Required work:
Where the line with "Click the value" appears below, start writing out lines exactly, and finish with the line with "Click warning icon", which is included; write out nothing else.
[Dataset content Boundary: Start]
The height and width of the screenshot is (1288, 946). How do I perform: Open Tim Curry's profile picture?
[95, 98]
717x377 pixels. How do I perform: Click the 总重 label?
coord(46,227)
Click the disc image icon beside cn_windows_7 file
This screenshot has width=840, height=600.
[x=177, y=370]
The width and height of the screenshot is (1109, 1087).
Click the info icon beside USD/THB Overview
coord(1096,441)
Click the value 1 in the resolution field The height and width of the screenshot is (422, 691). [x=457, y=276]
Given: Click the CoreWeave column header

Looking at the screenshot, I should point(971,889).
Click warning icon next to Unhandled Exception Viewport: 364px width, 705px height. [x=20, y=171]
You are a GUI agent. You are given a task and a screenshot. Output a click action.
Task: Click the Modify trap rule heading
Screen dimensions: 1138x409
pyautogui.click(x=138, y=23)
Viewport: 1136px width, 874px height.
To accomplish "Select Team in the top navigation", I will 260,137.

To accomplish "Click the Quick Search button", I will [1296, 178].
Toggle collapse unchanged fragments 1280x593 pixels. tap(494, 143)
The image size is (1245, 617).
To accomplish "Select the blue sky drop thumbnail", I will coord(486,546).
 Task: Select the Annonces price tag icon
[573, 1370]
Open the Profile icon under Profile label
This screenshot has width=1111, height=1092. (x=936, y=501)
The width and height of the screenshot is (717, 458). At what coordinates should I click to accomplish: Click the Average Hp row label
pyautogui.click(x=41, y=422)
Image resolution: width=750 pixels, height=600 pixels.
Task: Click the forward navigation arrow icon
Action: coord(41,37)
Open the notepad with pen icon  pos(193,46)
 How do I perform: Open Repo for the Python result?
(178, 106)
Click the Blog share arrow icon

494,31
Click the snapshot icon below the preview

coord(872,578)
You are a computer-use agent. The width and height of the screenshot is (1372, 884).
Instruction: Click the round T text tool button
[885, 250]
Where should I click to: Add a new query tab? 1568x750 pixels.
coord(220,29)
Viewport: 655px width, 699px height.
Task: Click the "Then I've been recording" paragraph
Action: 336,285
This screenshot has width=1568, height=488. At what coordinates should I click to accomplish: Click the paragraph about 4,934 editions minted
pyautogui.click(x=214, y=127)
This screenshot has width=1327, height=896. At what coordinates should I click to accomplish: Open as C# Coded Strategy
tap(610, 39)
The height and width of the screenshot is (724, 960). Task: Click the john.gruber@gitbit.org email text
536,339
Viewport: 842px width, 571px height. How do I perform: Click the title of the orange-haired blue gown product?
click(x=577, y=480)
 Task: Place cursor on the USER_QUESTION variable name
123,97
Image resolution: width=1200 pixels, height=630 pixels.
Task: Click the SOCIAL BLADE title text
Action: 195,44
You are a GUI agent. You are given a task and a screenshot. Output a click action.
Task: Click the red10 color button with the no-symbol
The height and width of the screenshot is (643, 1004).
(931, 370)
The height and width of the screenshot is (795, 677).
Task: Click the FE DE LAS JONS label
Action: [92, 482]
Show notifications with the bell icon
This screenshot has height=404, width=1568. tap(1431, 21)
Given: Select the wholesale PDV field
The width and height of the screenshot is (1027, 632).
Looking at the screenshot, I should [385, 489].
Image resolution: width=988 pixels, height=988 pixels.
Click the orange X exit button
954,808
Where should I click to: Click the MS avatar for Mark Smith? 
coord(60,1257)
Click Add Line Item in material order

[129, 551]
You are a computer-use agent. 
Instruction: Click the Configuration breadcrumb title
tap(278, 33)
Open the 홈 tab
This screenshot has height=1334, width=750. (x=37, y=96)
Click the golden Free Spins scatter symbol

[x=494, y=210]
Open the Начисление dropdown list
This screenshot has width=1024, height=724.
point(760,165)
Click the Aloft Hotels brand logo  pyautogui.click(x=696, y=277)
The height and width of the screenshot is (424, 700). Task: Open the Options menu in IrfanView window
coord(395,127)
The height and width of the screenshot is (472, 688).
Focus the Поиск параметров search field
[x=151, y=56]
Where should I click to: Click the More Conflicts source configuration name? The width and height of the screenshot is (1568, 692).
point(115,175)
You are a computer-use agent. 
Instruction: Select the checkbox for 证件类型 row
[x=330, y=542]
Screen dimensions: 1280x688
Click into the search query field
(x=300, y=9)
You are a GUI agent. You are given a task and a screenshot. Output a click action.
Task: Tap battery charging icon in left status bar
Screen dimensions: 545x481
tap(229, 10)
[Dataset content Boundary: End]
Expected answer:
Click the value 1 in the resolution field The height and width of the screenshot is (422, 691). [x=457, y=276]
Given: Click the CoreWeave column header

Looking at the screenshot, I should point(971,889).
Click warning icon next to Unhandled Exception Viewport: 364px width, 705px height. [x=20, y=171]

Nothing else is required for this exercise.